About this exercise » Would you copy all lines in the data that contain the word "computer"?

Material provided START

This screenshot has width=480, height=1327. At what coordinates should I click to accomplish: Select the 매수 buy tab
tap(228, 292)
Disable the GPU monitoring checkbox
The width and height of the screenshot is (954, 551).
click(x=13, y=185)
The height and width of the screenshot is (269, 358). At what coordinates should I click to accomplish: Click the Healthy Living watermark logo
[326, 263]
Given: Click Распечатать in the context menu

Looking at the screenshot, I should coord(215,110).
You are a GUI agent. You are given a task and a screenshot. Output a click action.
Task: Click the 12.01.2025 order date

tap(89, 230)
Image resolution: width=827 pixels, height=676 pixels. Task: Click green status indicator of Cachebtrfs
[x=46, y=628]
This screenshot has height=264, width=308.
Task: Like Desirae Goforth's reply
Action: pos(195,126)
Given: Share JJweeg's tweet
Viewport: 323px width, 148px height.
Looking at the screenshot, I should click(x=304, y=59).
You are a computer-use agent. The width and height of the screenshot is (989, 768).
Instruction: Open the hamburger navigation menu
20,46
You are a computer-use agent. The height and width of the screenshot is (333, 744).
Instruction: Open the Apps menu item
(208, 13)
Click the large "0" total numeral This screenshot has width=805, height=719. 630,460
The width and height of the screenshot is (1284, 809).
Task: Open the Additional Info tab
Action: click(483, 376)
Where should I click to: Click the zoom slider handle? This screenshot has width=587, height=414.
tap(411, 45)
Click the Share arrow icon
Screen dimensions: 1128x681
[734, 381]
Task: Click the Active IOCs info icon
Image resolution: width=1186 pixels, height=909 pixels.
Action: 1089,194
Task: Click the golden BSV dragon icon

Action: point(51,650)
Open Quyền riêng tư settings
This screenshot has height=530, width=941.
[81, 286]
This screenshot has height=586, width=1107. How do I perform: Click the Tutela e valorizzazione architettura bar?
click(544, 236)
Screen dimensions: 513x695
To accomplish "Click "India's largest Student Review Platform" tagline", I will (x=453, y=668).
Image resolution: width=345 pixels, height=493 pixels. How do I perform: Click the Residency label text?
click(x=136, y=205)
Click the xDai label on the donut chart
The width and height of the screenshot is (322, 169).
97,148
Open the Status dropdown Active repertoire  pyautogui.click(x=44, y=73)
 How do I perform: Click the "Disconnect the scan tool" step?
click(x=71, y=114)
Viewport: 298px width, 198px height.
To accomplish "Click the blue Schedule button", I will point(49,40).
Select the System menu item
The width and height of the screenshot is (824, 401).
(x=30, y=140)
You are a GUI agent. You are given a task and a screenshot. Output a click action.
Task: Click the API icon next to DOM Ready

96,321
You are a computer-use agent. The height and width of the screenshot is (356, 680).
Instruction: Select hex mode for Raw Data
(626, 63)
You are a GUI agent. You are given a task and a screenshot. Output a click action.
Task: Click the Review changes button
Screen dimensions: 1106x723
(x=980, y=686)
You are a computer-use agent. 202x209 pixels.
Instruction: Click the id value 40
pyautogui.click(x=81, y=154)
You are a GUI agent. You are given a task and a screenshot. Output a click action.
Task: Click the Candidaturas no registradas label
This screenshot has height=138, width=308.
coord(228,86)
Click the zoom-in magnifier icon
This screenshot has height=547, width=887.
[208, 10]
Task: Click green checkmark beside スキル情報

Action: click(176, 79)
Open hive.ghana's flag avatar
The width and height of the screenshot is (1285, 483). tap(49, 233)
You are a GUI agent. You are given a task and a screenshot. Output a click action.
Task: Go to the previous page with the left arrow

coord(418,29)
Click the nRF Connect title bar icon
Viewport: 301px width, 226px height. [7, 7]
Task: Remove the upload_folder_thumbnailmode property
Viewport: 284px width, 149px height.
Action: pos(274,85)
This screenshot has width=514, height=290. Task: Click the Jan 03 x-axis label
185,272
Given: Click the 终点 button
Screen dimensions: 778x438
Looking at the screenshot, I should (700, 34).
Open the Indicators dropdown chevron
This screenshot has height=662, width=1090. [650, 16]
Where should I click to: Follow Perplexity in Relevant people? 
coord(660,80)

Material provided END

Response »
You are a computer-use agent. The width and height of the screenshot is (989, 768).
You are a computer-use agent. The height and width of the screenshot is (333, 744).
You are a computer-use agent. The height and width of the screenshot is (356, 680).
You are a computer-use agent. 202x209 pixels.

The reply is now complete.